The ship rattled and tossed as the gravitation of the planet fought with the attempt to break free. A few popping sounds told Vas repairs would have to be made, but so far no explosions foretelling impending doom.

“What were those ships?” Vas yelled over the strain of the engines as she hung on the railings. Both of them were strapped in, but at the rate they were being thrown around she didn’t want to take a chance and end up with a broken neck if the straps broke.

He tightened his grip on his own railings as the ship felt ready to buck apart. “I have no idea. I saw the same thing you did.”

“Damn it, this isn’t time to be Mister Reticent. You’ve seen a hell of a lot more of this universe and things in it than I have. What were those damn ships?” She’d been in this business for twenty years, and right now she felt like a first-time novice. Her gut fought to come out, and not only because of the pull of the ship.

He stayed silent for a good five minutes, or at least it felt like five minutes as the ship bucked and fought its way free of the atmosphere. Finally he shook his head. “I’m not sure, Vas. That’s an honest answer. They weren’t anything I’ve ever seen.” He freed a hand from the rails to wave off her objections. “I’m being honest. I’ve never seen ships like those, nor ships that could do what those were trying to do in my life. But there are places I haven’t been to in probably two hundred years.” He sighed. “There are places the Commonwealth has never heard of. People who could have advanced to those ships had they wanted to.”

The
Warrior Wench
stopped bucking, so Vas released her straps, carefully ignoring the way her hands shook.

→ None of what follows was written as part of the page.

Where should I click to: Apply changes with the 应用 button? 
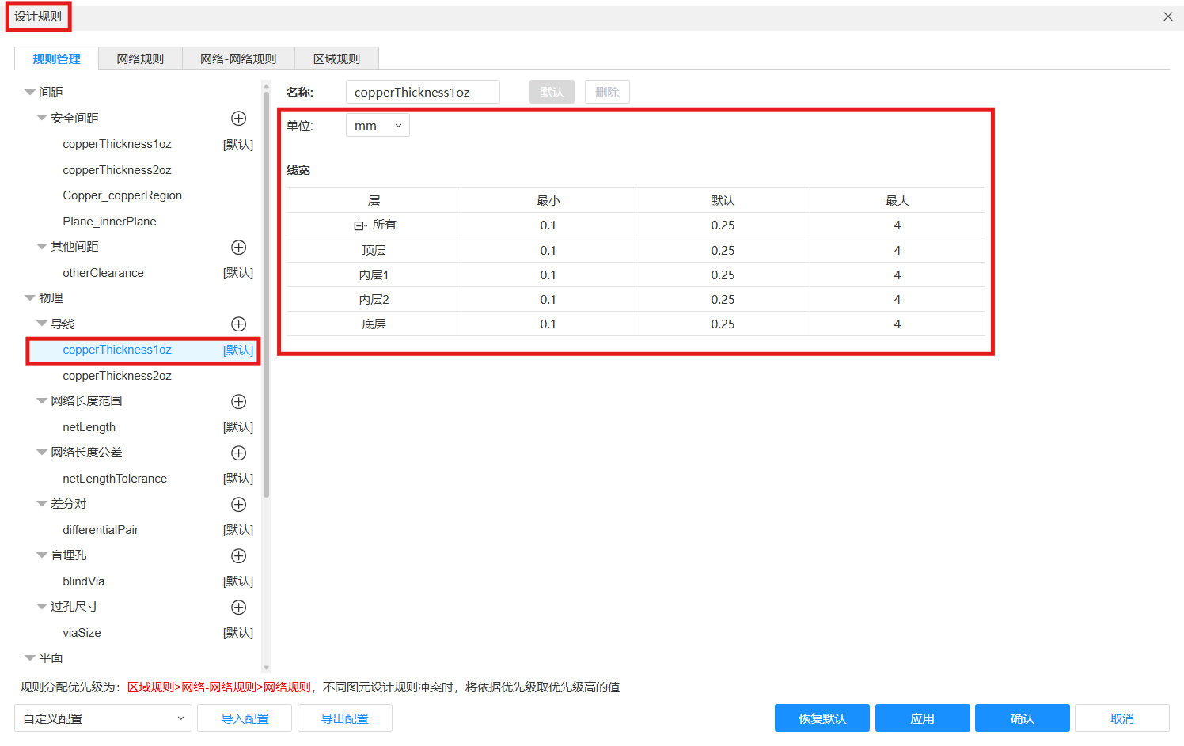tap(922, 718)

“Fine,” she said with a frown. She would have to count on him giving her what he thought she needed to know at this point. He didn’t know those ships any more than she did. However, he brought up a good point; maybe asking some of her crew who were originally from outside of the Commonwealth would help narrow things down. 

“Keep me updated if you think of anything. You don’t know what might be important.” She turned and made her way out of the bowels of the ship and up to the bridge. A few vents hissing into the ship’s interior told her the
Warrior Wench
definitely hadn’t come out completely unscathed. But as long as the tears weren’t life threatening, they wouldn’t worry about them yet.

“Gosta, did those ships do anything as we took off?” Vas slid into her chair, calling up as many images of the gray ships as possible. “Xsit, did all our transports make it out of the system?”